Top of DOCUMENT EXTRACT

In [1]:
import pandas as pd

In [2]:
#Files to Load
school_data_raw = "Resources/schools_complete.csv"
student_data_raw = "Resources/students_complete.csv"

#Read files into Pandas DataFrames
school_data = pd.read_csv(school_data_raw)
student_data = pd.read_csv(student_data_raw)

#Merge loaded files to make complete dataset
complete_data = pd.merge(school_data, student_data, how="left", on="school_name" )
complete_data.head()

Unnamed: 0,School ID,school_name,type,size,budget,Student ID,student_name,gender,grade,reading_score,math_score
0,0,Huang High School,District,2917,1910635,0,Paul Bradley,M,9th,66,79
1,0,Huang High School,District,2917,1910635,1,Victor Smith,M,12th,94,61
2,0,Huang High School,District,2917,1910635,2,Kevin Rodriguez,M,12th,90,60
3,0,Huang High School,District,2917,1910635,3,Dr. Richard Scott,M,12th,67,58
4,0,Huang High School,District,2917,1910635,4,Bonnie Ray,F,9th,97,84


In [3]:
#Task 1: District Summary

#Sub-Task 1: Calculate Total Number of Schools
#Basic Method: Find #unique schools and find length (use groupby w count to preserve dataframe format)

Bottom of DOCUMENT EXTRACT
Top of SUPPLIED DATA

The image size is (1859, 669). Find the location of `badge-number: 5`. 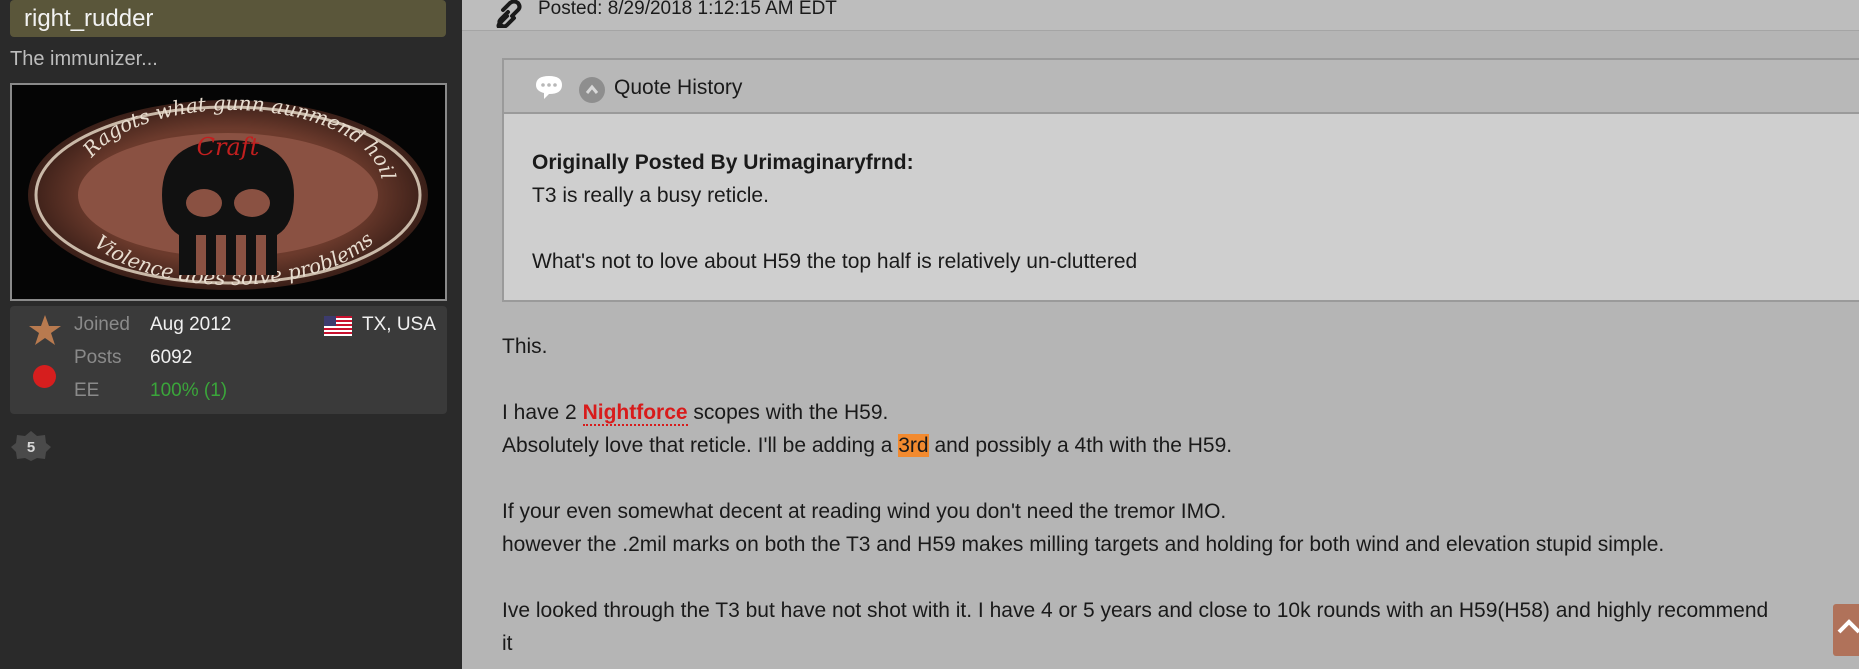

Bottom of SUPPLIED DATA

INSTRUCTION
Reproduce the part of the pandas notebook above from "Unnamed: 0,School ID,school_name,type,size,budget,Student" to "preserve dataframe format)".

SOLUTION
Unnamed: 0,School ID,school_name,type,size,budget,Student ID,student_name,gender,grade,reading_score,math_score
0,0,Huang High School,District,2917,1910635,0,Paul Bradley,M,9th,66,79
1,0,Huang High School,District,2917,1910635,1,Victor Smith,M,12th,94,61
2,0,Huang High School,District,2917,1910635,2,Kevin Rodriguez,M,12th,90,60
3,0,Huang High School,District,2917,1910635,3,Dr. Richard Scott,M,12th,67,58
4,0,Huang High School,District,2917,1910635,4,Bonnie Ray,F,9th,97,84


In [3]:
#Task 1: District Summary

#Sub-Task 1: Calculate Total Number of Schools
#Basic Method: Find #unique schools and find length (use groupby w count to preserve dataframe format)